Secondly, and arguably more importantly, they provide you with advice and instruction as to how to care for your teeth. They can show you the best way to brush, how to clean in between your teeth, what your trouble spots are and how to remove the plaque which is continuously forming on your teeth.
When you eat or drink, the bacteria in the plaque turn the sugar from the food into acid, which may cause tooth decay. Plaque also causes gum inflammation (gingivitis) and can cause bone loss around teeth (periodontitis) if it is not regularly and thoroughly removed. Our hygienists will also advise you on which oral care products are the best ones for you to use.
Gum disease is caused by plaque; a sticky film of bacteria that constantly forms on your teeth.
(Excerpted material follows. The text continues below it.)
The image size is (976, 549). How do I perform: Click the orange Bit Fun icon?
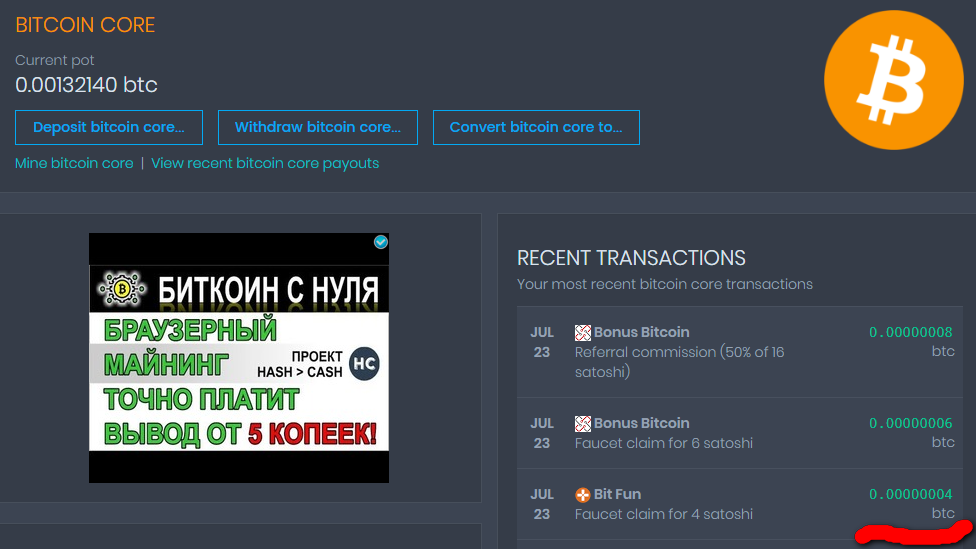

If left, to build up on and between teeth it irritates your gums and causes them to swell.
When this swelling happens, it can allow a space or ‘pocket’ to form around the tooth. As the amount of bacterial plaque increases, so does the depth of the pocket. This causes gums (and the supporting bone) to recede, exposing the root of the tooth. If left untreated, the pocket can become so large that the teeth can become loose and may even need to be removed.
There are two stages of gum disease:
Gingivitis means inflammation of the gums. It occurs when the gums around the teeth become very red and swollen. Often the swollen gums bleed when brushed. If left untreated, long-standing gingivitis can develop into severe gingivitis or periodontitis.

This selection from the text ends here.